The problem is, the boomer talking points are not the reality of voting. The vote is an exercise of power that, while virtually meaningless on an individual level, advances group consensus.
"Voting for a candidate endorses 100% of their platform."
- This is simply wrong and frankly a naive statement. No need to elaborate on this, just look up Bush's term after he thought he won a "mandate" with his 2004 reelection.
"Voters are dumb cows who don't even know who's in power or how it's exercised."
- Largely true. Problem is, you will need a majority of those cows on your side to effect any meaningful political change. Voting for a cause orients them in a general direction.
"The Republican party keeps getting more liberal"
- While this is true on paper, if the only paper you read is campaign press releases, anyone paying the slightest attention to the Overton window since Trump became a national figure should be able to perceive that the right is actually moving farther right. The true liberal "softening" of the GOP was in the 2000s and early 2010s.
"Trump backed off on abortion"
- Trump gave you the repeal of Roe v. Wade, something I thought was unlikely in my lifetime. Any counterpoint to this is disingenuous.
"Trump supports Israel and he's in bed with the neocons"
- The only way to end the current wars is to make peace with the respective stronger party in each: Russia and Israel. Any suggestion that Trump has gone neocon is risible.
"Reading a book or volunteering or getting a government job is a better political action than voting"
- No. Beyond the stated purpose, voting is a measure of allegiance to a particular direction. It's arguably one of the most tenuous, but it galvanizes half the country into conflict with the deep state. Without conflict, there is no movement. Without awareness, nothing is possible.
People are designed to move in groups. Groups create change. Reading a book or whatever is predicated on the idea that intellectual power will be the primary lever at some point down the line, which approaches utopian thinking.
Vote. Use the tool at hand to take action.
The don’t voters always strike me as the cloward piven accelerationists. They want a collapse instead of a pendulum swing.
I'm not entirely sure there is a pendulum. Don't some argue that it's a ratchet? Then the only way out is a collapse - though I'm not sure boycotting will achieve that.
I think that is a little short sighted. It may be more difficult to undo a mistake, especially given the context of government. But actions like roe show a swing, it simply takes almost a lifetime to achieve it. The trans debate is another where one might originally see a ratchet effect but it’s becoming more and more apparent it’s death throes. The was an interesting piece I posted earlier on the longhouse effect and how matriarchal submission becomes a generational game of telephone and everything becomes self referential instead of based on a static or grounding belief. This causes a system gone haywire because the only static factor is the act of submission itself. That cognitive dissonance where you must submit to be accepted but also can see clearly there’s something abjectly wrong with the thing you’re submitting to. That divergence in reality will eventually cause a collapse, one which we use the strong/good, good/weak, weak/bad, bad/strong metaphor for.

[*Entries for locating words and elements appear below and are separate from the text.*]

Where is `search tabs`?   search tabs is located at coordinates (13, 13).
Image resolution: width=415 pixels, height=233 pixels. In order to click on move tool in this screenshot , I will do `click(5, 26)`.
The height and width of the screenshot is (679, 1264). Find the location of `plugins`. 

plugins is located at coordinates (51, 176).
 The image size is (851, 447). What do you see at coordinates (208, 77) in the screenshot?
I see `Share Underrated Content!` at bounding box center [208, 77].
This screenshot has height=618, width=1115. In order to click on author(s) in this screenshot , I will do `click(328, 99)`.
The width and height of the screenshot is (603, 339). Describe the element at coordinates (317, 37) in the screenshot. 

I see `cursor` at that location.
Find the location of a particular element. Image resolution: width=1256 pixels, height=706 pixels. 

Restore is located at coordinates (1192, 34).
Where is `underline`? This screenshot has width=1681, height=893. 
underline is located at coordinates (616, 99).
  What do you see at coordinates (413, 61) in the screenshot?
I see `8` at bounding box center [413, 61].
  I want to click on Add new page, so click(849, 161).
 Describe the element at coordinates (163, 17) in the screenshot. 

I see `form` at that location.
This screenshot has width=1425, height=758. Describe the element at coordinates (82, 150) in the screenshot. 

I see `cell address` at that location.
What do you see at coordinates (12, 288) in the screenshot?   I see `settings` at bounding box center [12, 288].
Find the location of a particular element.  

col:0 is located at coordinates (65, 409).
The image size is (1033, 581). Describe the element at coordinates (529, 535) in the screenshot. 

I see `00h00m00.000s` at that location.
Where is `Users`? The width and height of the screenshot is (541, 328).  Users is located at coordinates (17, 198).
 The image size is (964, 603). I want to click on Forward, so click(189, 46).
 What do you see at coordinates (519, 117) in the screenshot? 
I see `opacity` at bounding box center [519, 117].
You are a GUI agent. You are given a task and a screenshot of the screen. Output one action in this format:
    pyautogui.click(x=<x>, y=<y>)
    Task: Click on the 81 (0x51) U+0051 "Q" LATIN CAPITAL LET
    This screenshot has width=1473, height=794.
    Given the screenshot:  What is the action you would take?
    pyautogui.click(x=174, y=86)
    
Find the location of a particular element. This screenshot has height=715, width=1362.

So you could almost use the rachet concept if the “click” is a complete reset of the argument, but that also seems more pendulous where you have to reset the swing eventually.
I really hope you're right. I can think of reasons why you're wrong though. Roe was a pendulum, but what was unthinkable in the 1970s is now the norm, such that ultra-red states are overturning laws that are as restrictive as France's. Perhaps it was always a losing battle for pro-life.
As for transgenderism, that does seem like the forces of sanity are winning back some ground. My pessimistic nature inclines me to think that this is a temporary backlash until complete surrender. We saw the same with same-sex marriage. There was a lot of resistance in the 2000s, but then it just completely collapsed.
I wouldn’t say collapsed as much as the swing is obscuring the backswing. When you see an object in motion towards you it seems inevitable that it will eventually reach you, even if its apex falls well short of that distance the timeframe of the swing determines your perception of it.